Bipartisan Congressional Dialogues have tackled such hot-button national security topics as the role of human rights in global peace and stability, terrorism and evolving cybersecurity threats, negotiations with North Korea, Russia’s role in Europe, preventing wildlife poaching and trafficking and China's growing international influence.

This series furthers USIP’s congressional mission to reduce violent conflict abroad in accordance with America’s national interests and values.
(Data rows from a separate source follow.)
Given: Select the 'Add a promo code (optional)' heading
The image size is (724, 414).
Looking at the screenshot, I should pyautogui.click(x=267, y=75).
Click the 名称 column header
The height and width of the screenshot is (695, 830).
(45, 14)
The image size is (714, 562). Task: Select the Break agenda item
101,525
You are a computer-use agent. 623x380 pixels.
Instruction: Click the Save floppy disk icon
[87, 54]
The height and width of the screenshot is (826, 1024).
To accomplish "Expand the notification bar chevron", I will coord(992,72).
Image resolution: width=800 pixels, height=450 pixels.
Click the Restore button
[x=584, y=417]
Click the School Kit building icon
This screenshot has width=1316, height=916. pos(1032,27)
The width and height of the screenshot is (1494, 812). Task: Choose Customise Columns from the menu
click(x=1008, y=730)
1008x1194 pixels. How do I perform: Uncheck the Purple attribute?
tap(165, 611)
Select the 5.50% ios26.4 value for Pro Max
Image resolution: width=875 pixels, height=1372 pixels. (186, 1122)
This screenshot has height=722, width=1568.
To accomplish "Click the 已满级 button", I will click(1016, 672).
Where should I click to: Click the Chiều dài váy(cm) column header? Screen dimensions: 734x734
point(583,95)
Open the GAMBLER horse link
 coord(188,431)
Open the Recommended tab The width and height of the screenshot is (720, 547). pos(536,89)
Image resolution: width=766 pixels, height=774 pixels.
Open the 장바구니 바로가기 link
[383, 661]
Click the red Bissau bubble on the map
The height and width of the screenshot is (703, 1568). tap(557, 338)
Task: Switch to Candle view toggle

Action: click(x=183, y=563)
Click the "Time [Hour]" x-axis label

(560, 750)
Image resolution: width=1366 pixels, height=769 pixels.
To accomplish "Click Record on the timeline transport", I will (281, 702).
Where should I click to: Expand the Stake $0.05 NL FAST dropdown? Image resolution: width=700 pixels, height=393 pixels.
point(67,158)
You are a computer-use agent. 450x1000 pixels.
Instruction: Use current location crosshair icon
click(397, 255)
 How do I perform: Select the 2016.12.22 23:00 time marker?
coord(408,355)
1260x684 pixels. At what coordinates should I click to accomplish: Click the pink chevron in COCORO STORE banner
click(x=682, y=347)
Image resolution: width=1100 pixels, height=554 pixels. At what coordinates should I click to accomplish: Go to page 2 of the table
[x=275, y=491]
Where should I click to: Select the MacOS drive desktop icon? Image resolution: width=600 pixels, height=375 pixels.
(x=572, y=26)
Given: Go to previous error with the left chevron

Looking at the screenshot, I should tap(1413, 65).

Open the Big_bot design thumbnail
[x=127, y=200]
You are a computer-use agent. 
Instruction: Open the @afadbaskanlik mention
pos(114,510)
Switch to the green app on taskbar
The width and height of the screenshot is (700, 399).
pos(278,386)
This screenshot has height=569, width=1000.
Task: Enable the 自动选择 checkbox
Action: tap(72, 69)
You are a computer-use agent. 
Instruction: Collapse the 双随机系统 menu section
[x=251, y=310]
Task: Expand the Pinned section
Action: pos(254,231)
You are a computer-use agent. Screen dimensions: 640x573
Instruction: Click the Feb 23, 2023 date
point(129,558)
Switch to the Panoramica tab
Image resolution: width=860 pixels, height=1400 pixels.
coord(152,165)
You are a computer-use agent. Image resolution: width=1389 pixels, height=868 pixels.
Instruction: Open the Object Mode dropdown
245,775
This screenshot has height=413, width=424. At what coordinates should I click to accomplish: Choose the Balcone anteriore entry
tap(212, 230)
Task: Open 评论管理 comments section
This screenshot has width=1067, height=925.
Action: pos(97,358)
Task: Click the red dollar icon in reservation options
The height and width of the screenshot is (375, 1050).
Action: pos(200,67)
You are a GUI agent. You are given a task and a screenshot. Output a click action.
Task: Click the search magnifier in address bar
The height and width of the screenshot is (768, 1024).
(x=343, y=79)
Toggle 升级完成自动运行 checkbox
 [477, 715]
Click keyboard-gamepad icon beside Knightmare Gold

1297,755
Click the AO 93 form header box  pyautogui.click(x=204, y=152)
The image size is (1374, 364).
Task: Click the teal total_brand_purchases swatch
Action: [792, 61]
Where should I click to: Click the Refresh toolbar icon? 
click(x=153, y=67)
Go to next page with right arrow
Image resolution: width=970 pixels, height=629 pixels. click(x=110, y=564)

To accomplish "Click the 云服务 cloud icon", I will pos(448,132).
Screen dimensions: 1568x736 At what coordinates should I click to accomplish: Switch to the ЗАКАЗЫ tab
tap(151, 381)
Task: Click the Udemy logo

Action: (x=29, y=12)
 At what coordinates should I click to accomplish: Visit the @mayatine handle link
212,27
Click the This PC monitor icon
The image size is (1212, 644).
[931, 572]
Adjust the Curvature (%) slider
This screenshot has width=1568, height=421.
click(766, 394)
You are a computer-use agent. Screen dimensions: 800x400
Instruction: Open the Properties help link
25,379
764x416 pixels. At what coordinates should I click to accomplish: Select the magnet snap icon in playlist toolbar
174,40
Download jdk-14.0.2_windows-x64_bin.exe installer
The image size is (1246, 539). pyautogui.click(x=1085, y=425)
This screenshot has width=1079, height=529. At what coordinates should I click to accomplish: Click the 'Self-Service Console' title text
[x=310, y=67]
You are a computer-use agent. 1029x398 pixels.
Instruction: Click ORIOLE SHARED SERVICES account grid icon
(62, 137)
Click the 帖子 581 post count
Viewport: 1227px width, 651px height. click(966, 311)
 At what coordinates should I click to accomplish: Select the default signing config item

USIP, an institution that symbolizes the United States’ commitment to peace, provides a unique, nonpartisan, foreign policy forum for these discussions.

Past Events

Francis Rooney (R-FL), Nancy Lindborg, and Don Beyer (D-VA)

Soft Power in a Sharp Power World: Countering Coercion and Information Warfare

November 28, 2018

Representatives Francis Rooney (R-FL) and Don Beyer (D-VA) discussed how to leverage America’s “soft power” against the rise of coercive “sharp power” tactics used by our adversaries at USIP’s seventh Bipartisan Congressional Dialogue. Both Representatives are former Ambassadors. Rooney is vice chair of the House Foreign Affairs Committee and Beyer is vice ranking member of the House Science, Space and Technology Committee.

Chris Stewart (R-UT), Nancy Lindborg, and Dutch Ruppersberger (D-MD)

China: Managing Conflict and Competition

September 27, 2018

Representatives Chris Stewart (R-UT) and Dutch Ruppersberger (D-MD) discussed preserving U.S. national security interests with China’s growing international influence at USIP’s sixth Bipartisan Congressional Dialogue. Both representatives are members of the House Appropriations Subcommittee on State, Foreign Operations and Related Programs. Stewart serves on the House Intelligence Committee and Ruppersberger is a former ranking member of the committee.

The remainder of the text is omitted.